Cymraeg | Access Keys | Site Map | Feedback
Legal / Professional
Advanced search

Minimum terms

High Court setting of minimum terms for mandatory life sentences under the Criminal Justice Act 2003

<< Back

Neutral Citation Number: [2005] EWHC 2525 (QB)

Case No: 2004/198/MTS; 2004/199/MTS

Royal Courts of Justice
Strand, London, WC2A 2LL

Date: 11/11/2005

Before :





Hearing Date: 2 December 2005

Mr Justice Bell :
1. Between 19 February and 12 March 2002, Jason Duncan James and Daniel Francis Whyte were tried, verdicts returned, sentenced and recommendations made under section 1(2) of the Murder (Abolition of Death Penalty) Act 1965 as follows:
i) Count 1 (murder of Guiseppina Martorana).
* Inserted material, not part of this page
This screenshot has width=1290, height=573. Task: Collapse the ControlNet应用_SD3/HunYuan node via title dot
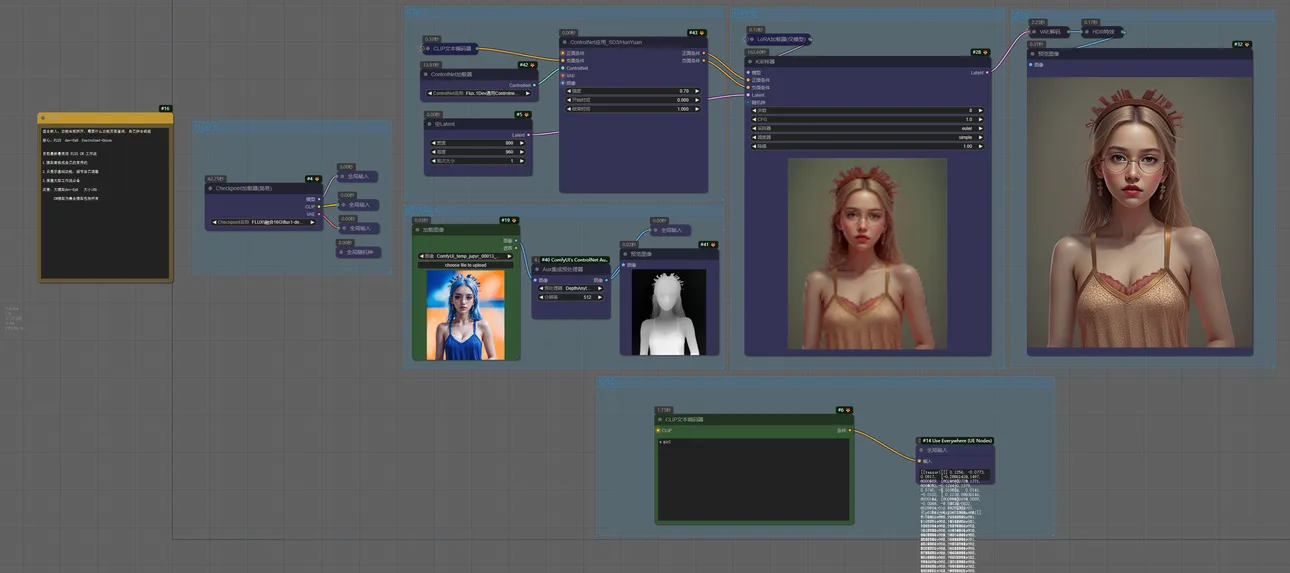click(565, 42)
Both pleaded Not Guilty. Both found guilty by unanimous verdicts. Both (mandatory) life imprisonment. Section 1(2) of the Murder (Abolition of Death Penalty) Act 1965 recommendations: James minimum 25 years, and Whyte minimum 20 years.
ii) Count 2 (attempted murder of Steven Martorana). Both pleaded Not Guilty. James Found Guilty by unanimous verdict. Whyte found Not Guilty.
iii) Count 3 (attempted murder of Isabella Agnes). Both pleaded Not Guilty. James found Guilty by unanimous verdict. Whyte found Not Guilty.
iv) Count 4 (robbery of Guiseppe Martorana). Whyte pleaded Guilty. James found Guilty by unanimous verdict.
v) Count 5 (robbery of Guiseppina Martorana). Both pleaded Not Guilty. Both found Guilty by unanimous verdicts. James (discretionary) life imprisonment on Counts 2, 3, 4 and 5. With a specified part of 10 years (22 years, less half, less one year in custody, before sentence). Whyte (automatic s109 PCC(s) A 2000) life imprisonment on Counts 4 and 5, with a specified part of 7 years (16 years, less half, less one year in custody before sentence).
2. The essential facts of the offence were as follows:
i) On the afternoon of August Bank Holiday Monday, 28 August 2000, Whyte and James set off by car with a loaded 0.32 revolver to rob in Kensington, Chelsea or Knightsbridge.
ii) At about 7pm James saw Mr and Mrs Martorana in Knightsbridge, wearing valuable Rolex watches and followed them in a car driven by Whyte to their home in Hoddesden.
iii) When Mr and Mrs Martorana parked and got out of their car outside their house at about 8pm, Whyte holding the gun in his dominant left hand, grabbed Mr Martorana to take his watch from his wrist (Count 4). Mr Martorana struggled and the gun was passed to James, to free Whyte’s hands to help him to rob Mr Martorana, and (in my view) to enable James to use and fire it to effect a robbery of Mrs Martorana (Count 5).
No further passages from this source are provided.